President-Elect Trump has pledged prudently to restore the generous margin of American military superiority that eight years of Obama’s “Dangerous Doctrine” has squandered. This will not suffice, however, to make America safe and secure again. The United States also needs reliable allies in regions vital to America’s national interest, particularly in East Asia, the world’s most important power center for the 21st century. While the Obama administration has slept, an increasingly illiberal, arrogant, and aggressive China has implacably pursued a marathon strategy to achieve hegemony rather than stability compatible with the legitimate interests of the United States and its democratic allies.

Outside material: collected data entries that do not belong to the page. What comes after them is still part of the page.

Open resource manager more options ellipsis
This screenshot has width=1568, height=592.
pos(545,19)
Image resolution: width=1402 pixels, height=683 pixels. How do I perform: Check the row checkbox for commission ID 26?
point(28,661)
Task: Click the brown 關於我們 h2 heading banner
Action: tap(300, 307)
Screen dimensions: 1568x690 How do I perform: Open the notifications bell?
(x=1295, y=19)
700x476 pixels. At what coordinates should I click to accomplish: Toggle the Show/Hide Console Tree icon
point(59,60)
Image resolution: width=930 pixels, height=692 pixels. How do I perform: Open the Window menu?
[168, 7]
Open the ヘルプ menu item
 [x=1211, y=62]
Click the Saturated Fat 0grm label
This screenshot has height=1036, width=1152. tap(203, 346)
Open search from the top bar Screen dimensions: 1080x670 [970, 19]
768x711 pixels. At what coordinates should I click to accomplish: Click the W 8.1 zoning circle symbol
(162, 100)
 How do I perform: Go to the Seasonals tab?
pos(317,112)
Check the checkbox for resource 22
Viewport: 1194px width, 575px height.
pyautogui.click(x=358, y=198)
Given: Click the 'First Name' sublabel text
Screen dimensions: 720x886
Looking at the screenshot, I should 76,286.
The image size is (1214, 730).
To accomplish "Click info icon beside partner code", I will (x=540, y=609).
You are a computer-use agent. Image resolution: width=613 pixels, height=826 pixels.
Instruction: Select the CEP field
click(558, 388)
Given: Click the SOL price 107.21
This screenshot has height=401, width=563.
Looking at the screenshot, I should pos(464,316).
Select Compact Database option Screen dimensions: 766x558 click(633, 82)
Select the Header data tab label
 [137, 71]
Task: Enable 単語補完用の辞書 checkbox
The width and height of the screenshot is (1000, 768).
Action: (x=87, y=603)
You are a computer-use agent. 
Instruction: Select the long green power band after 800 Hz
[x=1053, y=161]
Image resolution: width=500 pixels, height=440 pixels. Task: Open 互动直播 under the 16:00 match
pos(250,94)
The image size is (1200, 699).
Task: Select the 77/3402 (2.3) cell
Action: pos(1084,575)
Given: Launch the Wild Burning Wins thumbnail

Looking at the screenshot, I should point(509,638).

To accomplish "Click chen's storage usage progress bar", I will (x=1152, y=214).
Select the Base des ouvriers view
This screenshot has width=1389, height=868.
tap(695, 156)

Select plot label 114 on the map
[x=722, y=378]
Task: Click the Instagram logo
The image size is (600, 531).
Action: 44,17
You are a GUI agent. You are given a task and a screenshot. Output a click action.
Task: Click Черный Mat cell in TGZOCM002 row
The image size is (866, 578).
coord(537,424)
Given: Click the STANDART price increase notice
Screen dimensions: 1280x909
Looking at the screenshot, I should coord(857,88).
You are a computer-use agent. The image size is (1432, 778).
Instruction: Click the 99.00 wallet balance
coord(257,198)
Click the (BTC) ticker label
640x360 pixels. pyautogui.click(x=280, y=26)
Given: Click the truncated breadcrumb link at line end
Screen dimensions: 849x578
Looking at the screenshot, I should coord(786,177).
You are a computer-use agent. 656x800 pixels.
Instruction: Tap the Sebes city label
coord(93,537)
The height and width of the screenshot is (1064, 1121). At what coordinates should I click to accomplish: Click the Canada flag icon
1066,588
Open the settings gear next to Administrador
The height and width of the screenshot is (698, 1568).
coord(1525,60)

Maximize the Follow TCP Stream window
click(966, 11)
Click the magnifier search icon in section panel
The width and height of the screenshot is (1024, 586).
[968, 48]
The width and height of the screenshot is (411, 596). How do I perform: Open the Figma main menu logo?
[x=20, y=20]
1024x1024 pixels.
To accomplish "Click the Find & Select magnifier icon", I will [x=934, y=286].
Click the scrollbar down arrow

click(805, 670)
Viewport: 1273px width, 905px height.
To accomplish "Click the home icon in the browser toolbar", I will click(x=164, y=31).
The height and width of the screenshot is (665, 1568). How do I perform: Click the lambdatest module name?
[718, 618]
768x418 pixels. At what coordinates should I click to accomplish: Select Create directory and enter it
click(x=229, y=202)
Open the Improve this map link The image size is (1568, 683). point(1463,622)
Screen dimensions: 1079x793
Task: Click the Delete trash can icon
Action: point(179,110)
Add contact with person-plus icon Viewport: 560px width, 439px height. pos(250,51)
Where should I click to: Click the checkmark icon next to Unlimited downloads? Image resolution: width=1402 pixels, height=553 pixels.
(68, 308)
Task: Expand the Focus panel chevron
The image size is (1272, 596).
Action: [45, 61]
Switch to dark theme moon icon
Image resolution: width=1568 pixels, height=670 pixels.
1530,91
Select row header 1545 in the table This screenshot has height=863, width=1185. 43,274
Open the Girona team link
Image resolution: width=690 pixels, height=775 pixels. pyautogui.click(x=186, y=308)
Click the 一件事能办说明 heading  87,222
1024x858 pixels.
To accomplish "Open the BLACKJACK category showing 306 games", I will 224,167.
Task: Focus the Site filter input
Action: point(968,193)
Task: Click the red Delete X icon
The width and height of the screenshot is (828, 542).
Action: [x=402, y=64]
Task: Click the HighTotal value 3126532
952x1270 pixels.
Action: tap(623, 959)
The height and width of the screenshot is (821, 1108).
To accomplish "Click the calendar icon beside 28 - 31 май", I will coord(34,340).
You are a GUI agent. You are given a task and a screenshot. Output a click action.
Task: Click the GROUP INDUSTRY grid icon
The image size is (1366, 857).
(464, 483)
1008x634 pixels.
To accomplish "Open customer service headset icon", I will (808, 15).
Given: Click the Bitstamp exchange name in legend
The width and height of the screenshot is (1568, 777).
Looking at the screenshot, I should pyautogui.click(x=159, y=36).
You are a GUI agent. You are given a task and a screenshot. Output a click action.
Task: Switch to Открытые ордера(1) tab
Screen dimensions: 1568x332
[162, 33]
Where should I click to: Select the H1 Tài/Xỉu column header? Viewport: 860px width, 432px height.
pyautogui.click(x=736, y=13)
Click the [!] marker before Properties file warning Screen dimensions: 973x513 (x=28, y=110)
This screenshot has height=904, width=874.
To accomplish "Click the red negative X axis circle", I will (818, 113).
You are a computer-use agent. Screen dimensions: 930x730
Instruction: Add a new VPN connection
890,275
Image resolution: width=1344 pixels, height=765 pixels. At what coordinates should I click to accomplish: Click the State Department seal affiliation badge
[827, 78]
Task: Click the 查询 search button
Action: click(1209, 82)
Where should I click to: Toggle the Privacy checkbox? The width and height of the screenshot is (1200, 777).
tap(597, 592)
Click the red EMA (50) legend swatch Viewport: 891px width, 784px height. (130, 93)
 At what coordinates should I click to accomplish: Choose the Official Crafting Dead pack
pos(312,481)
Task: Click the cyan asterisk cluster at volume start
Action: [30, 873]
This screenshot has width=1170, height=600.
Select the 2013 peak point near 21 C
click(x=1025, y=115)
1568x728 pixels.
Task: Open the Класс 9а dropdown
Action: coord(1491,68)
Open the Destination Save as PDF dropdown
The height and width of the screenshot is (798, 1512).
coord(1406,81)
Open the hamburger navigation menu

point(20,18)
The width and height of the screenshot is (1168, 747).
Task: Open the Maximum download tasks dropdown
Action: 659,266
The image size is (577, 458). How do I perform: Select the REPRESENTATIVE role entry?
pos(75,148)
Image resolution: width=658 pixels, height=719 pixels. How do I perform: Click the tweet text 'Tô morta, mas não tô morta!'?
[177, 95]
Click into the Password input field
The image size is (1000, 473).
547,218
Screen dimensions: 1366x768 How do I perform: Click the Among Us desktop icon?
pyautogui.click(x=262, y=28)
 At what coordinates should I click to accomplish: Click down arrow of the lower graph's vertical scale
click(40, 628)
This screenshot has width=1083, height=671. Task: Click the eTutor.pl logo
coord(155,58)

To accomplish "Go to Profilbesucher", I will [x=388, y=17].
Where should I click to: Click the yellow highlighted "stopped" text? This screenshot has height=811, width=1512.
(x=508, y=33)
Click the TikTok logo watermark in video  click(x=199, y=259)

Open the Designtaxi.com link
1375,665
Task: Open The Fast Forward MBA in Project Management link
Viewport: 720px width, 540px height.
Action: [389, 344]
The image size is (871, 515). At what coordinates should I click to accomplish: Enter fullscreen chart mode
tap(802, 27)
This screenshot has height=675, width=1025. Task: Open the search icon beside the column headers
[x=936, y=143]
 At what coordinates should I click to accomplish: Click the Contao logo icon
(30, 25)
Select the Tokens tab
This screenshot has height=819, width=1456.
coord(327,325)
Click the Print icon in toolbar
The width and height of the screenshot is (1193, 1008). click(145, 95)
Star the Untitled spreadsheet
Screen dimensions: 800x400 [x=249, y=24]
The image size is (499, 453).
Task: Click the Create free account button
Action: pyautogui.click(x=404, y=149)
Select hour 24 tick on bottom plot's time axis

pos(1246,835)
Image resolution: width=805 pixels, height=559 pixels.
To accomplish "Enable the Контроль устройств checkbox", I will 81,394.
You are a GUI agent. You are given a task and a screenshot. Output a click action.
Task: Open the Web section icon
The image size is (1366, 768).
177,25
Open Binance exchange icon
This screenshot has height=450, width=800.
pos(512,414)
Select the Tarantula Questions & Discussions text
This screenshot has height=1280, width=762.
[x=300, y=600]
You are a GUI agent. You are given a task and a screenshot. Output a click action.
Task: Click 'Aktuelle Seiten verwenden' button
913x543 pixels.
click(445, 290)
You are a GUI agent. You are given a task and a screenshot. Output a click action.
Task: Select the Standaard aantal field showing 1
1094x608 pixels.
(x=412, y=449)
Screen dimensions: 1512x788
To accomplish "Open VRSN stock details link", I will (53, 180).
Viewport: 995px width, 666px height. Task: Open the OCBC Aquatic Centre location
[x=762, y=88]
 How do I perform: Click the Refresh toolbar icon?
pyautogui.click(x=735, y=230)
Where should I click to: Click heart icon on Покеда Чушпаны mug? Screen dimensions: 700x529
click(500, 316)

American ideals and self-interest also dictate cultivating a decent democratic India assiduously as a strategic and economic partner. India shares with the United States compelling and complementary interests in dealing with the two paramount foreign policy challenges of our time: credibly deterring China dominating East Asia; and defeating Islamic radicalism. No nation other than democratic Israel has lost more to terrorism and Islamic radicalism than India. Nor does any country have a greater incentive and determination than India to prevail against Islamic fascism because of the existential threat it poses to Indian freedom.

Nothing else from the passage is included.